(Translation from Russian)
Supreme Public Prosecutor, of the Czech Republic, Pavel Zeman
Jezuitská 4, Brno, CZ-660 55 Czech Republic,
Minister of Justice of the Czech Republic, Robert Pelikán
Vyšehradská 16, Praha 2, CZ-128 10 Czech Republic,
Head of Government Council for Human Rights of the Czech Republic, Jakub Machačka
Nábřeží Edvarda Beneše 4, Praha 1, Czech Republic,
Moscow, 19th September 2016
We, the representatives of Russian human rights organizations, share the concerns about the destiny of the Russian citizen Tatiana Paraskevich who is at risk of being extradited from the Czech Republic. Tatiana Paraskevich faces criminal charges as a part of the case against the Kazakh opposition politician, businessman and political refugee Mukhtar Ablyazov. It is well known that Mukhtar Ablyazov was one of the founders of the opposition movement called “Democratic Choice of Kazakhstan” and that he served a prison sentence for his opposition activities in 2002 – 2003 in Kazakhstan. Mr. Ablyazov is one of the last politicians who publicly challenges the long-term rule of autocrat Nazarbayev.
We are familiar with the details of Ablyazov’s case as well as the related published documents. In April 2016, we presented the results of the analysis of Mukhtar Ablyazov’s case in a letter addressed to the France’s government. Now, we are presenting information concerning Tatiana Paraskevich’s persecution as a part of Ablyazov’s case and we would be grateful to the Czech government for familiarizing itself with our conclusions and taking them into account.
In 2009, the Kazakh authorities charged Mukhtar Ablyazov and his supporters with “misappropriation of the Kazakh BTA Bank’s assets”. Russia and Ukraine also initiated criminal prosecution upon the request of Kazakhstan which did not conclude any extradition treaty with most EU countries. A Russian court simultaneously ruled that “the assets misappropriated by Ablyazov” have been used to “prepare the overthrow of the state power in Kazakhstan” (decision of 24.08.2016 concerning the oppositionist and nationalist Alexander Potkin – one of members of Ablyazov’s case). That was another proof of political context of Ablyazov’s case to which human rights organizations and representatives of the European Parliament pointed out repeatedly. Nine EU states provided refuge to Ablyazov’s fellow activists and these states refused their extradition to Kazakhstan, Russia or to Ukraine.
We know the way the Kazakh regime organises a “hunt” for its opposers. The case of Ablyazov’s wife Alma Shalabaeva who was kidnapped together with her six-year old daughter from Italy had widespread resonance, and only due to the efforts of the European Parliament and the UN the family managed to return from Kazakhstan to Europe. The Kazakh regime applies in Paraskevich’s case its methods in close corrupt cooperation with Ukraine and Russia.

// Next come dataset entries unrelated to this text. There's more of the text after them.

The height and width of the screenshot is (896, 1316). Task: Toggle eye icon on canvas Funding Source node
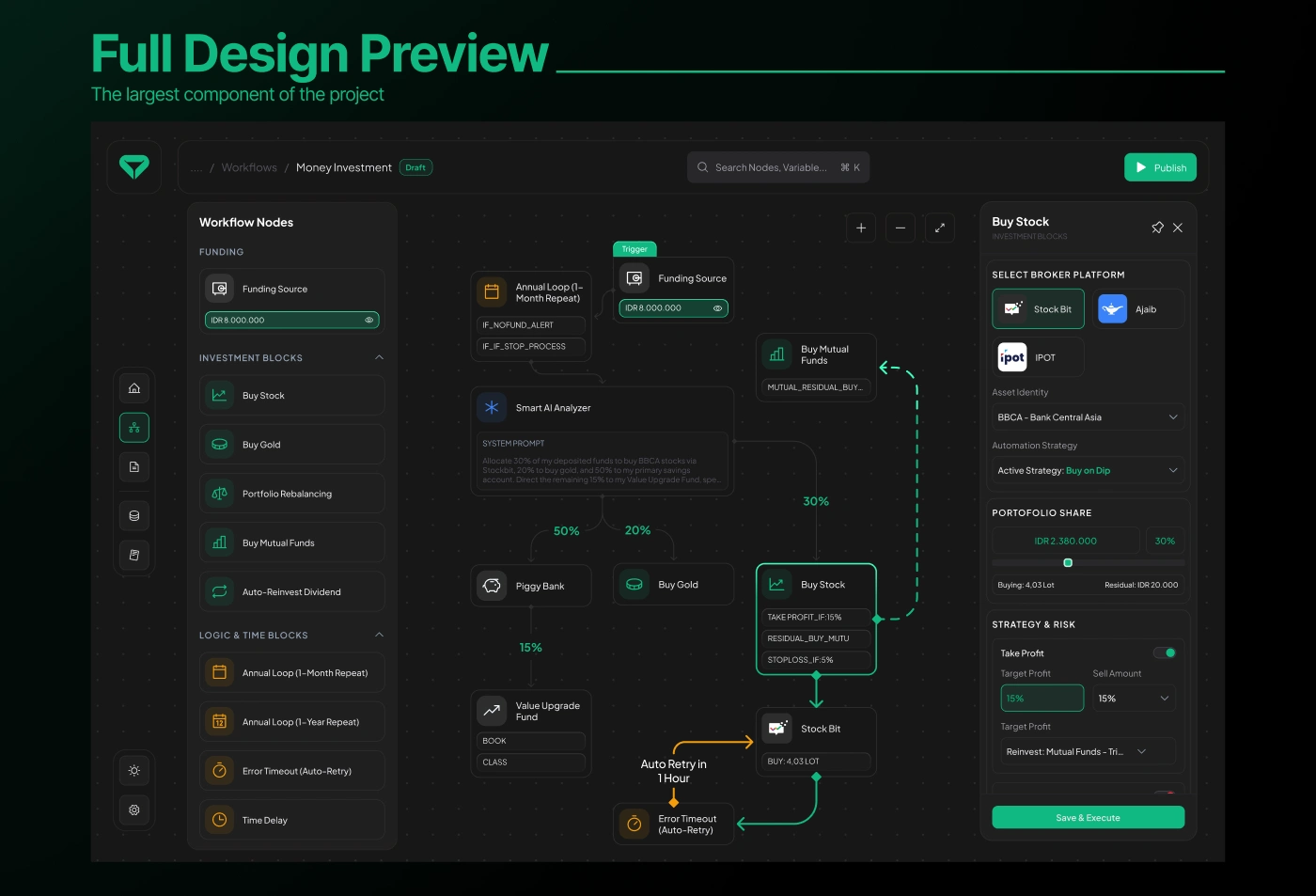pyautogui.click(x=717, y=308)
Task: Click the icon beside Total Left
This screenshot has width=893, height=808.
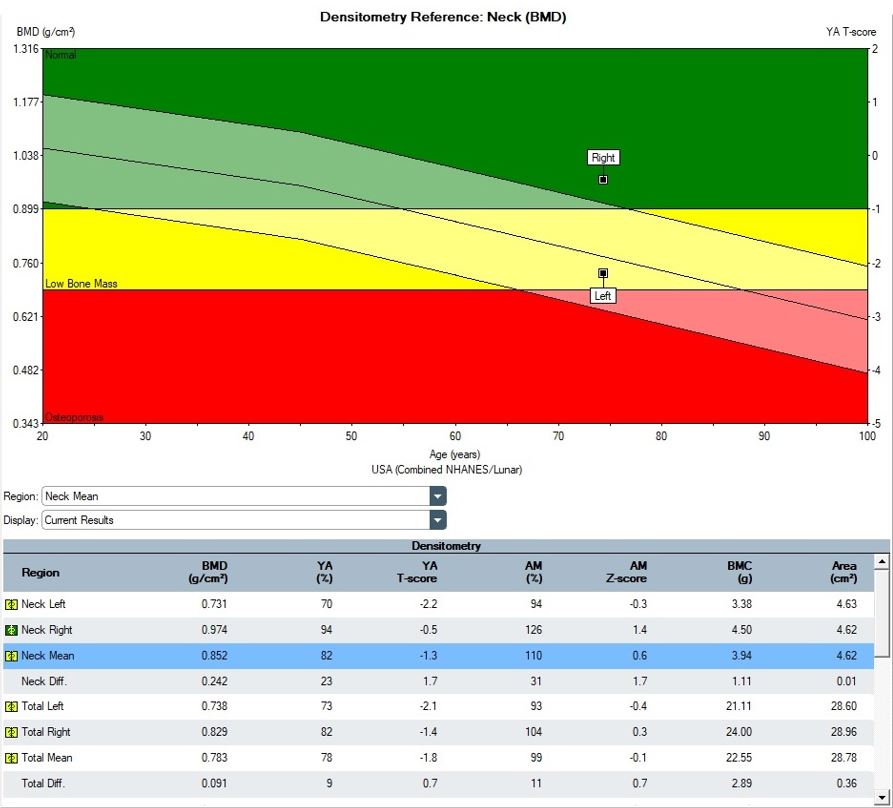Action: (11, 706)
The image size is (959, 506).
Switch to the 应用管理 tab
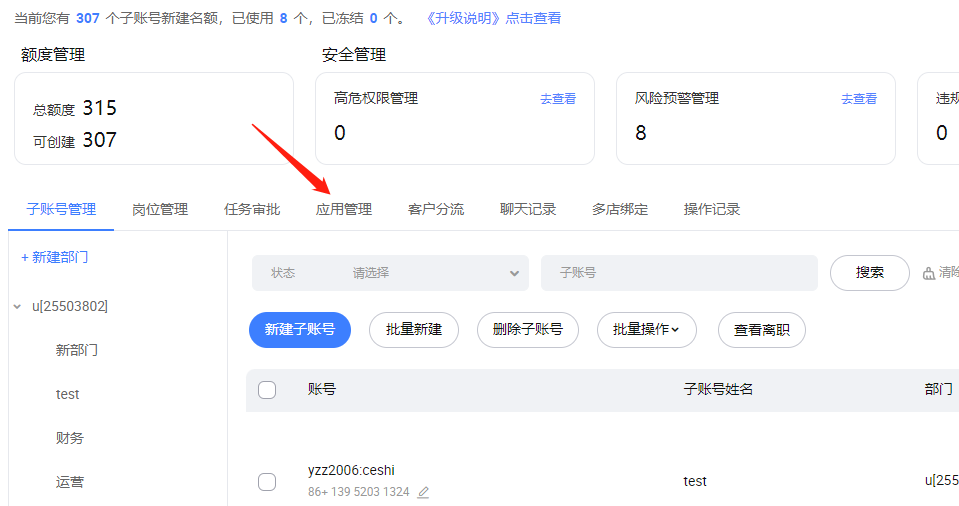point(344,209)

In 2014, the opposition website kazaword.wordpress.com published the correspondence of Kazakh representatives. Kazakh authorities informed that the government correspondence had been hacked and stolen. In April of this year, we presented the most conclusive evidence of correspondence which had been published in the media in a letter addressed to the France’s government. These documents showed that representatives of Kazakhstan elaborated the texts of charges brought against Mr. Ablyazov and Mrs. Paraskevich for Ukrainian and Russian police investigators and also communicated the “needed” sum of allegedly stolen/misappropriated money to police investigators.
The Russian police investigators from the “Magnitsky List” intimidated Mr. Paraskevich’s relatives with physical violence. Moreover, Mrs. Paraskevich’s attorney-at-law noted that representatives of the Kazakh BTA Bank proposed that “criminal charges against Paraskevich in Ukraine and Russia would be dropped” in exchange for “truthful testimony concerning M. Ablyazov’s activities”. This fact shows the extent of influence of Kazakhstan on Ukrainian and Russian investigation bodies in Paraskevich’s case.

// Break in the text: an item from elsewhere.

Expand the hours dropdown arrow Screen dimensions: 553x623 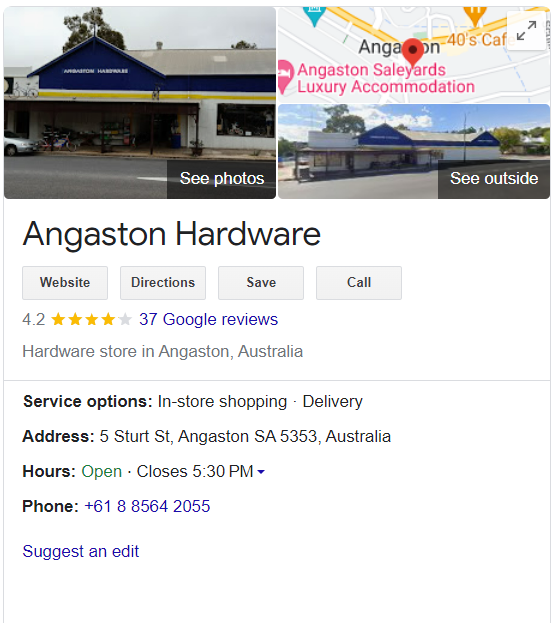261,472
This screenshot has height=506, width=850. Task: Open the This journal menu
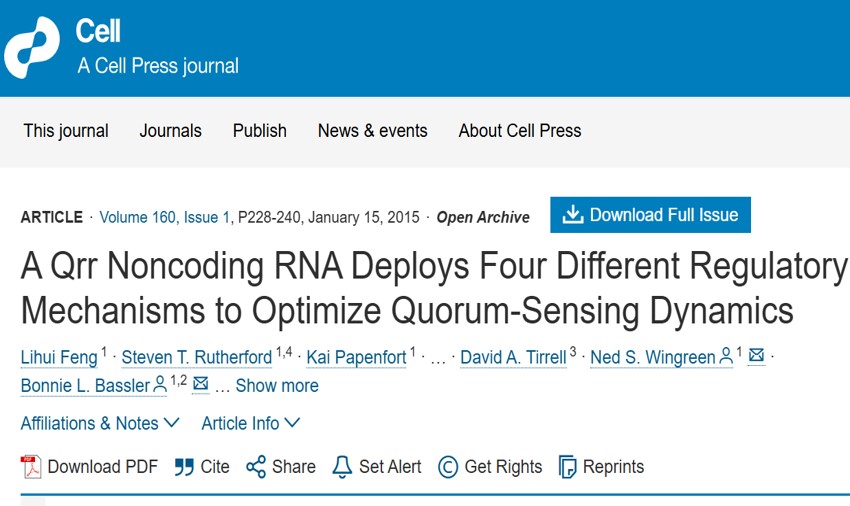click(66, 131)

In 2014, the Czech Republic refused the requests of Russia and Ukraine for T. Paraskevich’s extradition. However, Russia and Ukraine send almost simultaneously repeated extradition requests this year. It is well known that the requests were accompanied by the same documents which the Czech Republic examined in 2014.
Another threat for Mrs. Paraskevich has become the initiation of proceedings concerning the reversal of decision which granted her international protection. On 18.02.2014, the Ministry of Interior of the Czech Republic granted Tatiana Paraskevich subsidiary protection – one of the types of international protection. On 16.02.2015, this status was extended for further two years. We have been informed by T. Paraskevich’s attorney-in-law that representatives of the nationalised Kazakh BTA Bank contacted the Czech law enforcement authorities requiring that T. Paraskevich’s request for subsidiary protection be refused.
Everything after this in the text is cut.